Case Report
Author(s) -
Kornitzer Gaël A.,
Alvarez Fernando
Publication year - 2021
Publication title -
jpgn reports
Language(s) - English
Resource type - Journals
ISSN - 2691-171X
DOI - 10.1097/pg9.0000000000000087
Subject(s) - cholestasis , progressive familial intrahepatic cholestasis , gastroenterology , medicine , mutation , genetics , biology , gene , liver transplantation , transplantation
Benign recurrent intrahepatic cholestasis (BRIC) is a disease on the spectrum of familial intrahepatic cholestasis caused by homozygous ABCB11 or ATP8B1 mutations. In recent years, genetic testing has allowed for discovery of a variety of homozygous or compound heterozygous TJP2 mutations associated with progressive familial intrahepatic cholestasis and intrahepatic cholestasis of pregnancy. To our knowledge, no cases of BRIC caused by a single variant mutation of TJP2 have been reported. We describe a 15‐year‐old female presenting with recurrent episodes of jaundice, vomiting, with intense pruritus, anorexia, and weight loss.

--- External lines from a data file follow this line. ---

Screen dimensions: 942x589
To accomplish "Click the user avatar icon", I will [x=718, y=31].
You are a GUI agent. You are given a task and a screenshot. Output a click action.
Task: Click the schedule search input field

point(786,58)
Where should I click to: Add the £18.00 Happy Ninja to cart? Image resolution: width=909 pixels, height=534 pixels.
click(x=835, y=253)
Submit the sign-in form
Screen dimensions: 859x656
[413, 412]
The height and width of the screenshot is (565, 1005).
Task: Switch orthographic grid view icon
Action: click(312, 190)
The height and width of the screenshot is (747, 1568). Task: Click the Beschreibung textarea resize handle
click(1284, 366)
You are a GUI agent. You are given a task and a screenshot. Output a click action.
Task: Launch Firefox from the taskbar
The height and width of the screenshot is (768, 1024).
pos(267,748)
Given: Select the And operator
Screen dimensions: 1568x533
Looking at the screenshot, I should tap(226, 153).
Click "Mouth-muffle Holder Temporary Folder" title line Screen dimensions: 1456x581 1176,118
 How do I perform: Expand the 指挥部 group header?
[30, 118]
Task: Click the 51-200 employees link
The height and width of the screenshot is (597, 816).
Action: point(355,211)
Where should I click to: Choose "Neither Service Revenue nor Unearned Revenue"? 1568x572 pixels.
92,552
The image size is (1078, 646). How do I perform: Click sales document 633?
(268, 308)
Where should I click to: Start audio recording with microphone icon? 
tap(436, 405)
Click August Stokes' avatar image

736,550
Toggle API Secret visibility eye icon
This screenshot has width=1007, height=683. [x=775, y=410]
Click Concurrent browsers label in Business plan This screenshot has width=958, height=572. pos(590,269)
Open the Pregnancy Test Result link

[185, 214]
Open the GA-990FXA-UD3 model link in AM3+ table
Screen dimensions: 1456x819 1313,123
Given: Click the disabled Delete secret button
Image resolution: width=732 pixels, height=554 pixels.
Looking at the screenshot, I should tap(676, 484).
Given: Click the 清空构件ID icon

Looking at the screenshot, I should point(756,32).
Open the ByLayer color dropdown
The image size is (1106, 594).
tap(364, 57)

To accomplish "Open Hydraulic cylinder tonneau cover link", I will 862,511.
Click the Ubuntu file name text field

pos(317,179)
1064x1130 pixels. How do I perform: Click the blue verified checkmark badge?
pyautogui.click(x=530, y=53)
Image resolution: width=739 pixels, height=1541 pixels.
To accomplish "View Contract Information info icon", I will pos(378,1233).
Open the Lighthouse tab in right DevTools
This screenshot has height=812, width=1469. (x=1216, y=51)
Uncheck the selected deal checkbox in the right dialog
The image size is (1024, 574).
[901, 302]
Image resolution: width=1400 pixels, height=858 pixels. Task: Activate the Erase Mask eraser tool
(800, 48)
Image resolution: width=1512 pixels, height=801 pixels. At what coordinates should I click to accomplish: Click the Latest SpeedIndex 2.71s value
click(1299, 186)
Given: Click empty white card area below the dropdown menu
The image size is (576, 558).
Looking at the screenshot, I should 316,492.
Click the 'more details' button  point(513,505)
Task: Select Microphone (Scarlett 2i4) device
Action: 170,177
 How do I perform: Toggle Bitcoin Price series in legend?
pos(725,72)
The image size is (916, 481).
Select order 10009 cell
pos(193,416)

Blood work revealed elevated serum conjugated bilirubin and liver enzymes but normal gamma‐glutamyl transferase, consistent with BRIC. A genetic panel identified a not previously described single allele mutation in TJP2 of unknown functional significance. This is the first reported case of a clinical entity resembling BRIC with a heterozygous mutation in TJP2 , without associated mutations in other cholestasis‐related genes.